Rechtsextreme Schöffen loswerden?
Der Staat will den Bewerbern um ein Schöffenamt besser auf den Zahn fühlen. Er wird jedoch nicht jede oder jeden mit einer extremistischen Gesinnung herausfiltern können. Nicht alle posaunen ihre Einstellung im Internet heraus - und schließlich lässt sich auch ein Din A4-Papier leicht belügen. Was passiert, wenn die extremistische Gesinnung eines Schöffen erst auffällt, wenn dieser längst im Amt ist, wie etwa im Fall von Gitta K.?
"Bei krassen Fällen wird es keine großen Probleme geben", sagt Susanne Müller, Vorsitzende Richterin am Landgericht Freiburg, im Gespräch mit ntv.de.

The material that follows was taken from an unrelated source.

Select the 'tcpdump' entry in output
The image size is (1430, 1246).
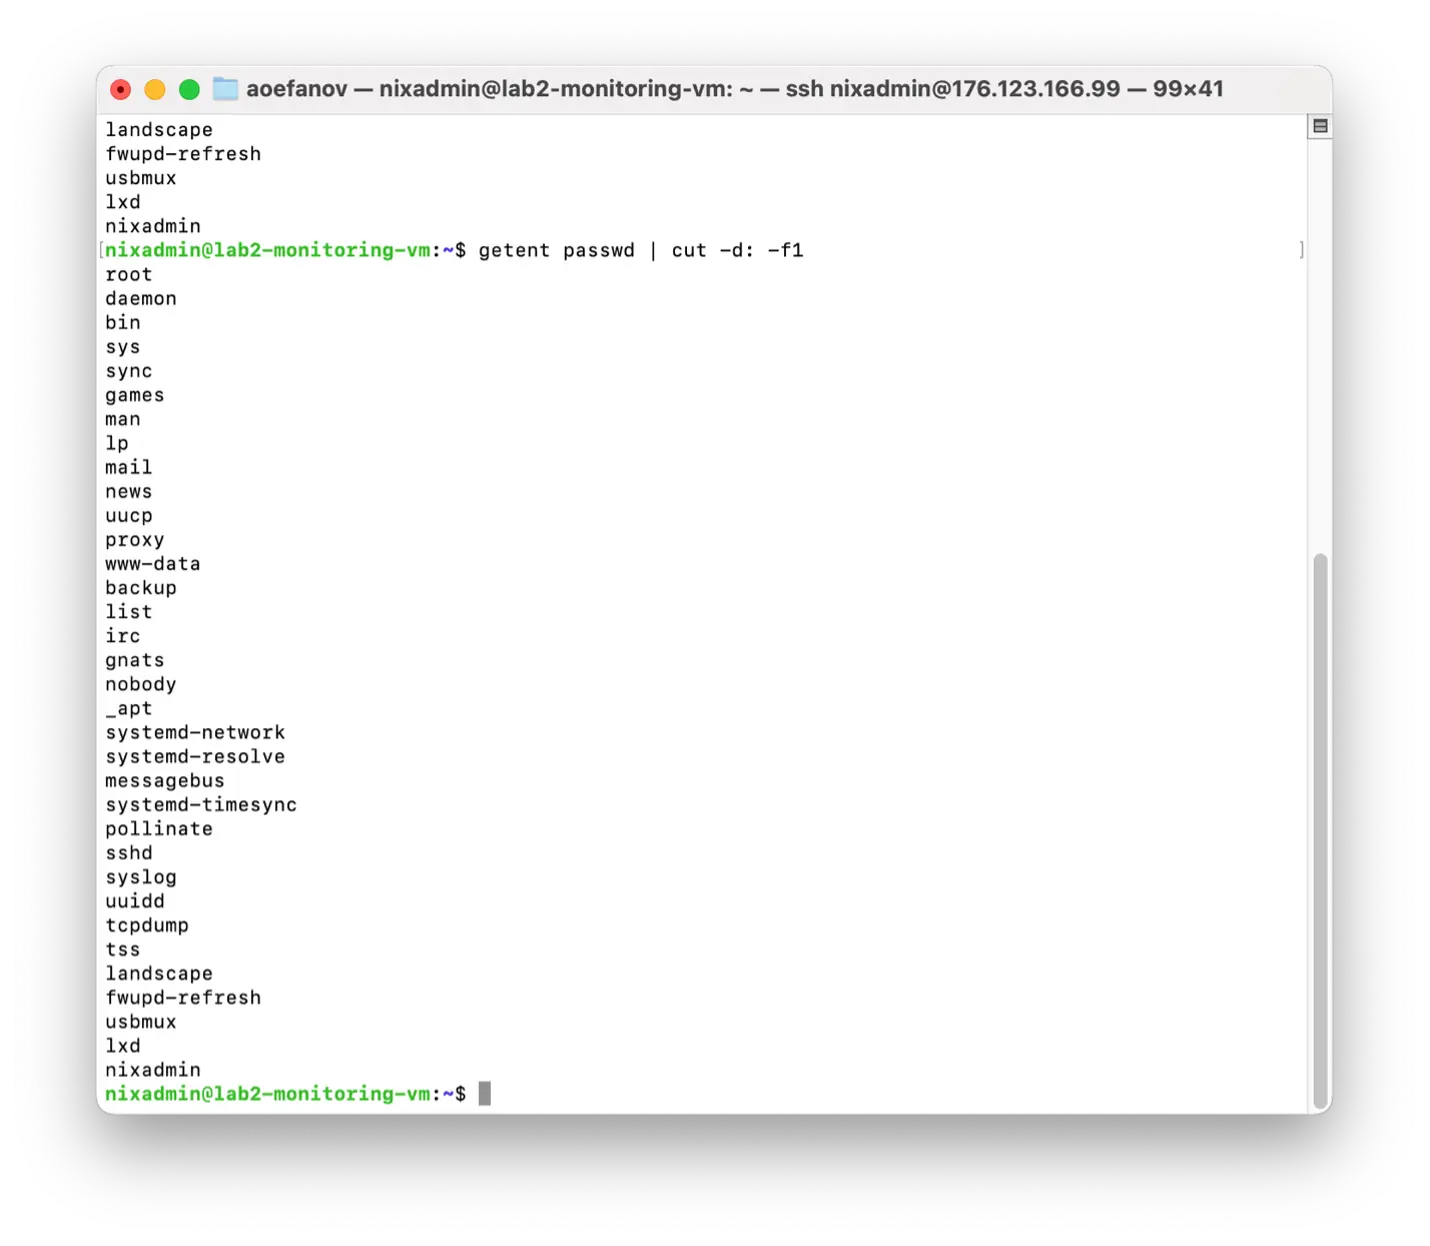click(x=147, y=926)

Im Amtsenthebungsverfahren werde etwa "jedes NPD-Mitglied problemlos aus seinem Amt als Schöffe enthoben werden". In weniger klaren Fällen sei es jedoch kaum so leicht. Denn auch die Meinungsfreiheit der Schöffen wiege schwer. "Es gibt diesbezüglich noch einen großen Graubereich in der Rechtsprechung", erklärt Müller. So müsse von Einzelfall zu Einzelfall entschieden werden. Nicht jede islam- oder migrationskritische Äußerung aus der Situation heraus müsse zu einer Amtsenthebung führen.

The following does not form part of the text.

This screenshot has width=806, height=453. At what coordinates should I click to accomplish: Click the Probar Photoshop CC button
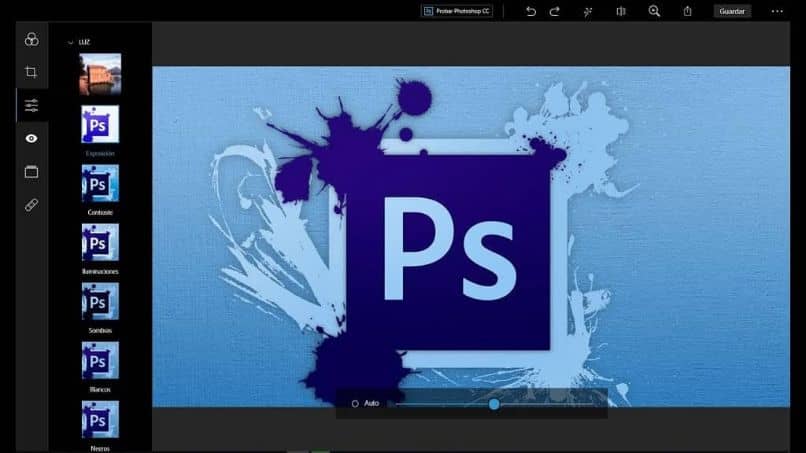457,11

Im Fall von Gitta K. aus Erfurt hat der Schöffenverband um Marko Goschin eine sorgfältige Prüfung und "gegebenenfalls Konsequenzen" verlangt. Der Fall liegt nun beim Oberlandesgericht Thüringen. Die Entscheidung, ob Gitta K. bis zum Ende des Jahres weiter als Schöffin urteilen darf, wurde jedoch noch nicht getroffen, wie das Gericht auf Nachfrage von ntv.de mitteilte. Selbst, wenn sie ihrem Amt enthoben wird, ist es für all die Entscheidungen, an denen sie die vergangenen vier Jahre mitgewirkt hat, allerdings ohnehin zu spät. Gegen diese könne man nicht mehr vorgehen, erklärt Müller. "Die sind alle rechtkräftig."